Image: Massimo Martinotti
For example, thinking of your collaborators, what transformation should your story produce for them? Make them feel the pride of belonging to the company? Give them your passion and your higher purpose? Help them overcome some type of insecurity or uncertainty ?
And in your clients and consumers, what is the transformation you want to produce? What do they realize about the difference of your products compared to those of your competitors? What do your services adopt to improve their lives? change their opinion of a certain category of products?
Once you have defined the starting and finishing point, you must define the route. And that’s the really complex part of this exercise. It’s as if you had the opening and ending sequences of a movie, but the two hours in between are missing: that’s the time when the narrative becomes interesting and the characters show their mettle.
The itinerary from one place to another is rarely a straight line.
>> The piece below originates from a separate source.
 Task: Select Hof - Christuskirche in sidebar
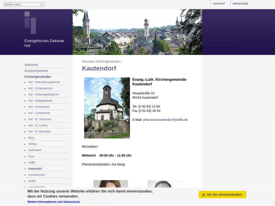[x=40, y=88]
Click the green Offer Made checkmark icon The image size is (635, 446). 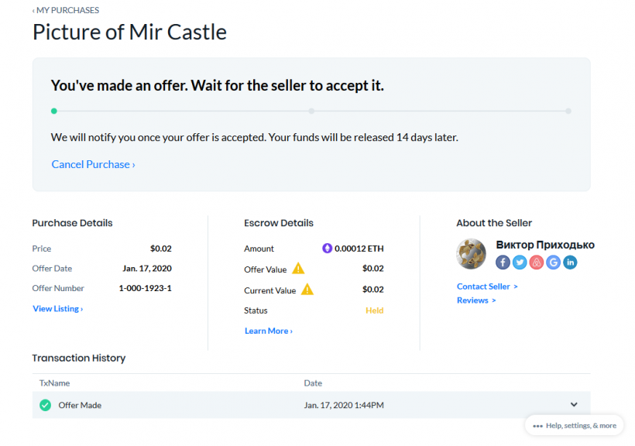click(46, 405)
If we use Google Map, to find the course between two cities, such as Puebla and Veracruz, we find that there are several alternative roads, but they all involve multiple deviations due to mountains, valleys, rivers and canyons that prevent proceeding in a straight line. Often, too, to go from one place to another, there are different alternatives of means: to go from Madrid to Lisbon, you can use the plane, the car or the train (the legendary Lusitania that has recently stopped operating).
Use the white area of the paper between the starting point and the destination to describe the steps that are required for your collaborators or your clients to accompany you on your trip, and the narrative elements that you must use to guide them: advertisements, videos on social networks , experiences, new products, etc.
Like a car trip, involving stretches of freeway, stretches of back roads, stops to refuel, detours for meals, and even a stop to fix a flat tire, a narrative journey is constructed through many elements and many phases. A story, to lead audiences on an emotional journey between a starting point and a destination, must overcome all kinds of situations that will inevitably occur. And this happens because the history of your organization will have to compete, over time, with many other stories, some of which will be antagonistic to yours.
If, as we saw a moment ago, our objective is to promote the employees’ sense of belonging to our company, what do we do and what story do we tell if we lose our main client, who represents 40% of our sales and we have to reduce staff ?
If the goal of our story is for consumers to adopt our products, what do we do if the competition lowers their prices or launches a product with significant innovation?
In that large white space in the center of the paper, write down all the transformation steps you want to produce in your own organization, as well as in all your audiences. Write down all the possible circumstances that may arise along the way and determine how you are going to respond to all of them.
Try that your story is not rigid but that it can be adapted to the situations that arise without losing its essence and that of your organization. Your story should be like a reed that can be bent if necessary without breaking and represent the values of your project over time.
Never forget your destination: like Ulysses in The Odyssey whose objective was to reach Ithaca, you have a course that you must follow, even if on the road there is, from time to time, to take a detour.